Towards the close of life, ambition naturally wanes. So when two years can be considered the reasonable maximum lifespan of your time in office, a distaste for long-term thinking may be understandable. Even still, the mere suggestion that one of Rishi Sunak’s first decisions during his turn at Britain’s rotating premiership would be to review the status of Sizewell C, the planned nuclear reactor in Suffolk set to provide up to 7% of the country’s future energy needs, was not a reassuring one.
While we should be relieved that Number 10 has swiftly come out to quash the rumour, that it had any currency at all — and that it seemed so plausible — highlights the greatest challenge facing Britain. The anti-growth coalition is real, and it extends to within the Tory government. No wonder that even members of Sunak’s cabinet worry he will preside over only economic contraction and managed decline. The contrast with Labour’s ambitious pledge to secure clean energy self-reliance through nuclear and renewable power by 2030 is stark.

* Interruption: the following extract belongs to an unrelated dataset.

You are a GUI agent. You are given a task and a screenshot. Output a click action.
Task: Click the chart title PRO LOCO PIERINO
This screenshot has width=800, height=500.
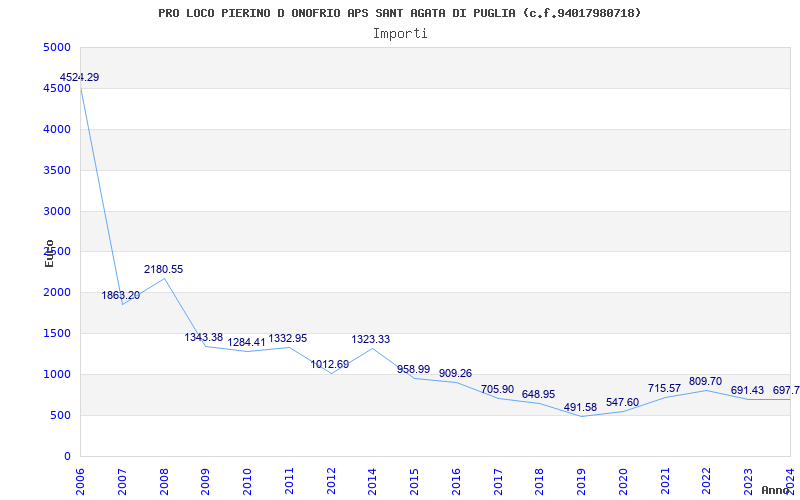[x=400, y=13]
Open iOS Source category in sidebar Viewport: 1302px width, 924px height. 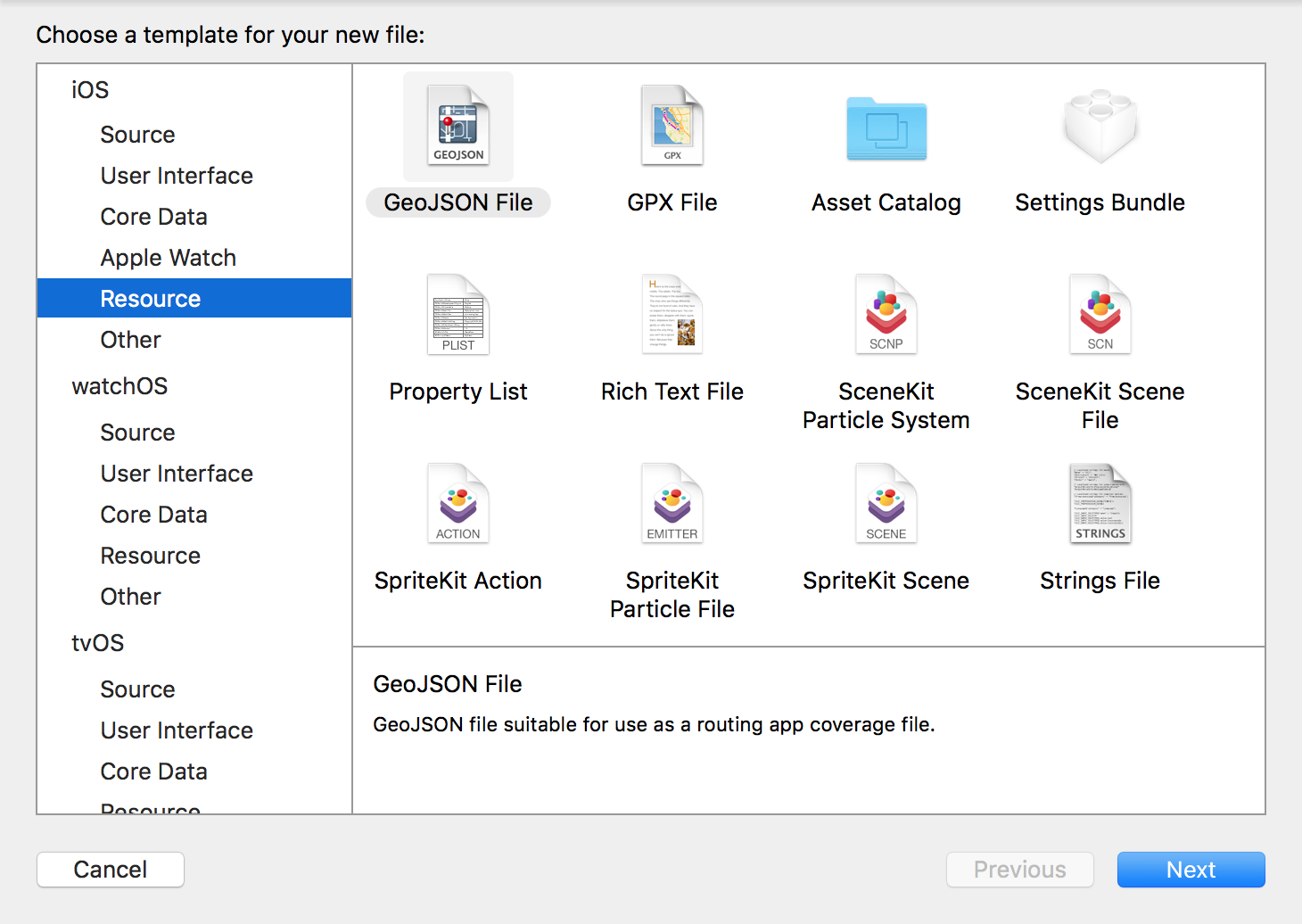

It surely ought to be impossible to ask the country to accept wartime levels of deprivation — including, the Bank of England warns, the longest recession in a century — without also promising a wartime level of government spending to ameliorate its worst effects. As the head of the National Grid, John Pettigrew, warned the BBC just last week, to hit the government’s self-imposed climate targets and still keep the lights on, the country “will need to build about seven times as much infrastructure in the next seven or eight years than we built in the last 32.”
But in the ageing Britain of 2022, the political incentives are all arrayed in the other direction: against building, against spending, against action. Anything that disturbs the peace and tranquil views from Britain’s frigid, soon-to-be candlelit nursing home sparks outraged tutting from our establishment. When Tory MPs actively compete to demonstrate their opposition to new energy infrastructure just to retain their own seats, what hope is there of radical investment? After all, perhaps we won’t need to turn the lights on or heat our homes in 2030. Who knows, maybe we’ll all be dead. At the very least, it’s someone else’s problem.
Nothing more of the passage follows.